## EXERCISE INSTRUCTIONS
From the records below, copy each line that contains the string "left". Letter case counts.

Word and item position data:
## BEGIN
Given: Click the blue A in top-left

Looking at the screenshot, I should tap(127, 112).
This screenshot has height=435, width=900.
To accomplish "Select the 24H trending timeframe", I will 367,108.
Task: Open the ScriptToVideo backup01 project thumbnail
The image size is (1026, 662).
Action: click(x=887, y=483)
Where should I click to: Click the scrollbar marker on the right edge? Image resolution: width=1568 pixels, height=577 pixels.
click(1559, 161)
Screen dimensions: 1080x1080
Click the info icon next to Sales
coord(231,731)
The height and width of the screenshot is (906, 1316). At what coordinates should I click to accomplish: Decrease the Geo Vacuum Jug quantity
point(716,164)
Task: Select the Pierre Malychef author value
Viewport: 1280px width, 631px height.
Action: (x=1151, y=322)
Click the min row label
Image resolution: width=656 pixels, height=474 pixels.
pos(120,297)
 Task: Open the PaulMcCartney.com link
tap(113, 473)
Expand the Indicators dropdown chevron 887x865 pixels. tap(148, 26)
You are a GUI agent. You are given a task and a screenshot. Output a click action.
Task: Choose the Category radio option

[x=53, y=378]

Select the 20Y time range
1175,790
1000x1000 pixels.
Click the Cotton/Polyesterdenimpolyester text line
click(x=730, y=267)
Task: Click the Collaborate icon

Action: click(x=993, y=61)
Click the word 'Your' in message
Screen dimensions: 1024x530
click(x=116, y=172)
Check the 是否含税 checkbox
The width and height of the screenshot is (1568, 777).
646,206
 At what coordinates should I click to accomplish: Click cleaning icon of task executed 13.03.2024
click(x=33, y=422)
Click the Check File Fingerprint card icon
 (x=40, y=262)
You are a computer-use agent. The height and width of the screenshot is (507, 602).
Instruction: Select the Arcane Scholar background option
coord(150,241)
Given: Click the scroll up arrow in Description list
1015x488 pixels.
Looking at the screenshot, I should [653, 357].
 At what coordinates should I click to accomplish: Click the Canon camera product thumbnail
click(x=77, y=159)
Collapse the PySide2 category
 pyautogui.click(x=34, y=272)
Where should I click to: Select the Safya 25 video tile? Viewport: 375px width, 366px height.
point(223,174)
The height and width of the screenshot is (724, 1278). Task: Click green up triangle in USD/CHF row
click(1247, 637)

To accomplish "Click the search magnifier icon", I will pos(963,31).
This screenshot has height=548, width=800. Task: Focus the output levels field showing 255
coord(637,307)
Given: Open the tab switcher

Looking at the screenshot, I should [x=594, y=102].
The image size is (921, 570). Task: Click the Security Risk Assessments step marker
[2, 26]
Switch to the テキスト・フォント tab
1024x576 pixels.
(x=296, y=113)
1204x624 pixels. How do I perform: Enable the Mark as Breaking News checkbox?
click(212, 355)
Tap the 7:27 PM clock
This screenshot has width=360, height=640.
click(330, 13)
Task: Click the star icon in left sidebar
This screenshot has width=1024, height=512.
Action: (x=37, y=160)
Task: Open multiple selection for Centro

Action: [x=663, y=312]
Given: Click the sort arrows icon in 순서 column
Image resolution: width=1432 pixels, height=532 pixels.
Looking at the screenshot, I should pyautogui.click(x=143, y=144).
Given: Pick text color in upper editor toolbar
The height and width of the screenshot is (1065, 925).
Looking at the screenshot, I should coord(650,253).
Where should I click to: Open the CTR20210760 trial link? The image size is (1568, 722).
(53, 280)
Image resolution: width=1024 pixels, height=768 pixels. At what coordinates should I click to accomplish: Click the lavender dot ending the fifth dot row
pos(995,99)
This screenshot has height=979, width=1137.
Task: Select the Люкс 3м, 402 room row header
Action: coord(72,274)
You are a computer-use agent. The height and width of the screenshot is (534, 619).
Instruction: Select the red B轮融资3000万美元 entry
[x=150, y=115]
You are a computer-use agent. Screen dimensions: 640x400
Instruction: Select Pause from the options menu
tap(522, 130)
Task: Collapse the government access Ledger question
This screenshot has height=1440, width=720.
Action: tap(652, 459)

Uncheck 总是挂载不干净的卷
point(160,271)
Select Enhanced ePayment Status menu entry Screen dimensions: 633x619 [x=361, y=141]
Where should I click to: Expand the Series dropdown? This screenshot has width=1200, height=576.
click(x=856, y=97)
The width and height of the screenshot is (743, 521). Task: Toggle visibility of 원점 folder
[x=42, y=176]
## END
## EXPECTED ANSWER
Given: Click the blue A in top-left
Task: Click the star icon in left sidebar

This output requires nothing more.